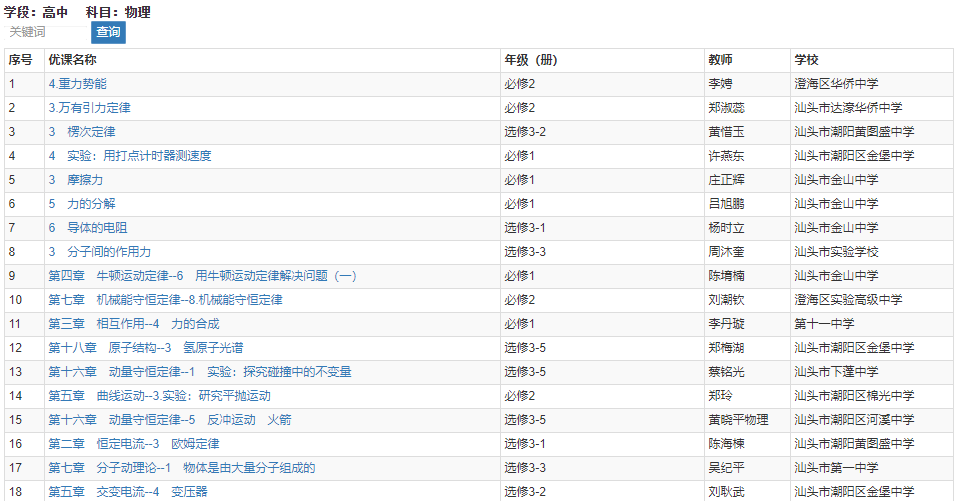Open 实验：探究碰撞中的不变量 lesson link

pyautogui.click(x=200, y=372)
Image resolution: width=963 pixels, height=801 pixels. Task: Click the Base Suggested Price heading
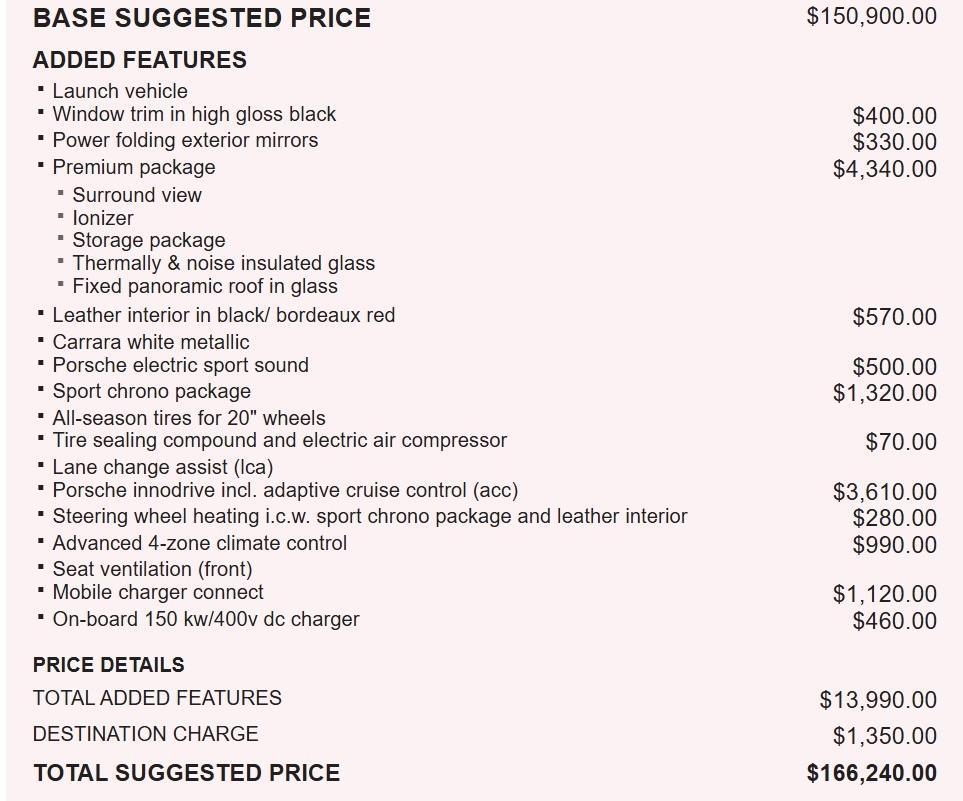pos(201,18)
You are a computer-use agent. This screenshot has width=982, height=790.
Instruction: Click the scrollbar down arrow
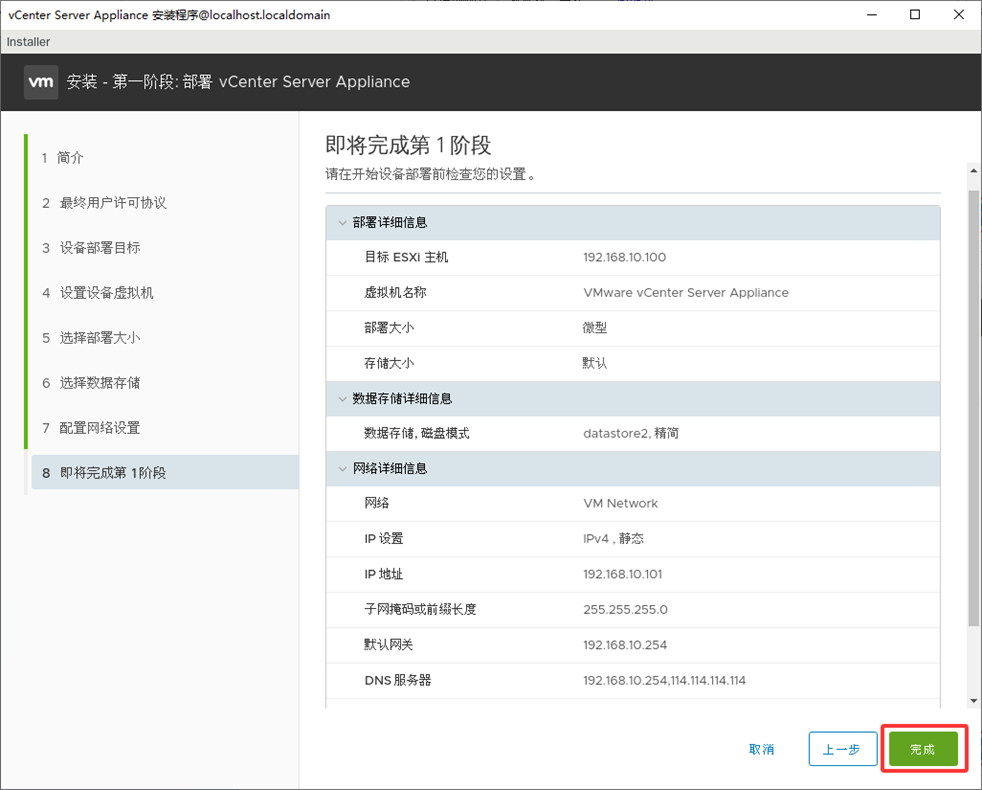pyautogui.click(x=974, y=701)
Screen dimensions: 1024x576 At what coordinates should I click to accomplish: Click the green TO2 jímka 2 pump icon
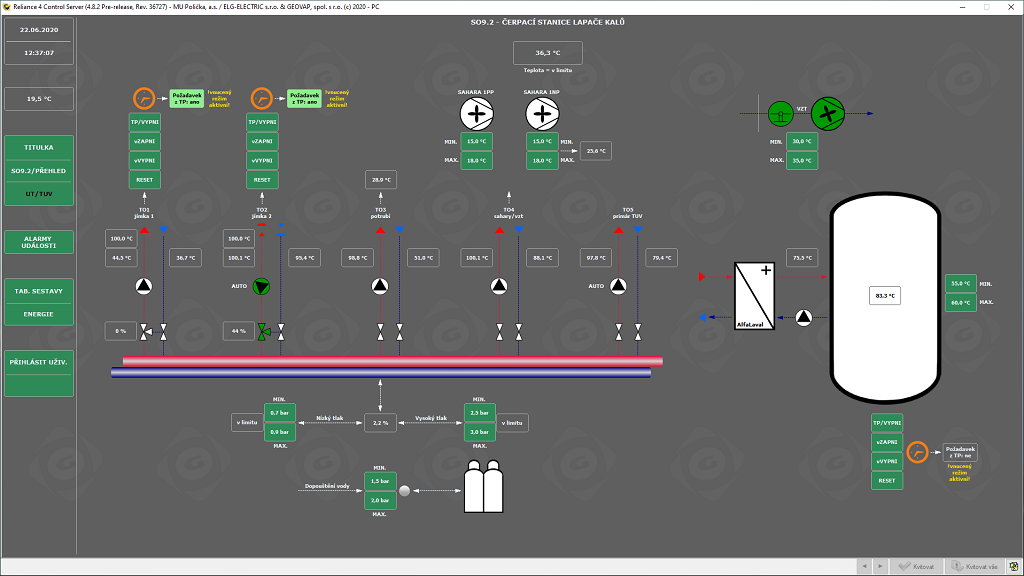pyautogui.click(x=262, y=287)
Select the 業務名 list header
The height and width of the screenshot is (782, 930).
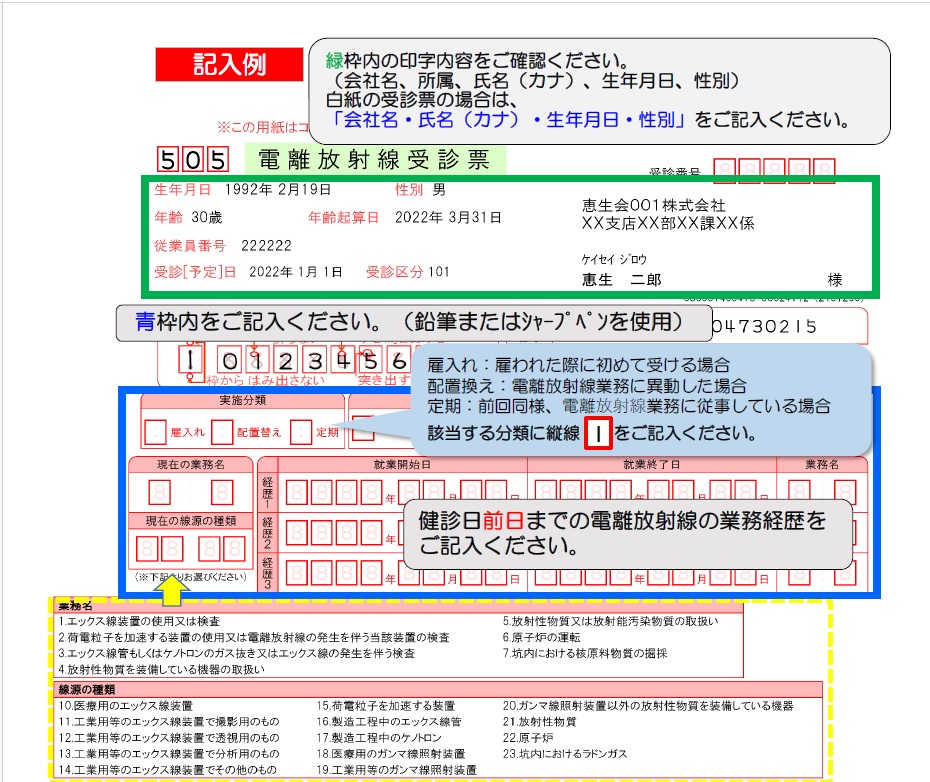click(x=76, y=607)
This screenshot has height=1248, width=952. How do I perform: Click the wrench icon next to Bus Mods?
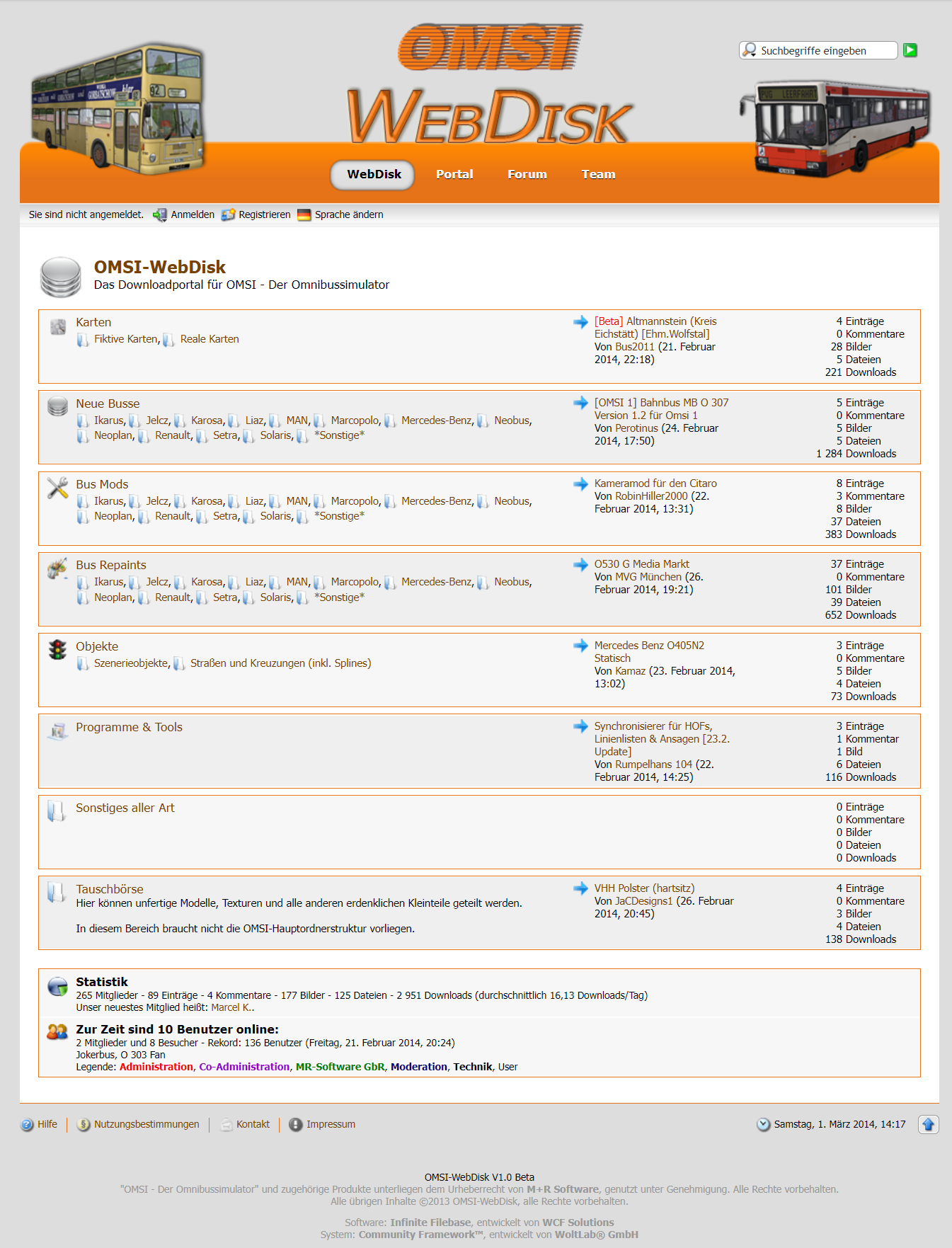tap(57, 488)
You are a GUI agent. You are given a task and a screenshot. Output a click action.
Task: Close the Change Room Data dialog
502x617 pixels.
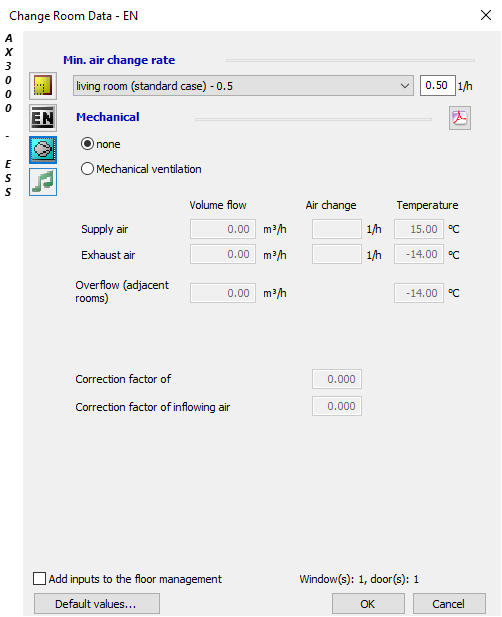(x=486, y=15)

□ □ □ □

WORK REQUIRED: Can you copy all the rows above word for word, leaving out the pictures?

EXERCISE SOLUTION:
Open 实验：探究碰撞中的不变量 lesson link

pyautogui.click(x=200, y=372)
Image resolution: width=963 pixels, height=801 pixels. Task: Click the Base Suggested Price heading
pos(201,18)
You are a computer-use agent. This screenshot has width=982, height=790.
Instruction: Click the scrollbar down arrow
pyautogui.click(x=974, y=701)
Screen dimensions: 1024x576 At what coordinates should I click to accomplish: Click the green TO2 jímka 2 pump icon
pyautogui.click(x=262, y=287)
Select the 業務名 list header
The height and width of the screenshot is (782, 930).
click(x=76, y=607)
This screenshot has height=1248, width=952. How do I perform: Click the wrench icon next to Bus Mods?
tap(57, 488)
You are a GUI agent. You are given a task and a screenshot. Output a click action.
Task: Close the Change Room Data dialog
502x617 pixels.
(x=486, y=15)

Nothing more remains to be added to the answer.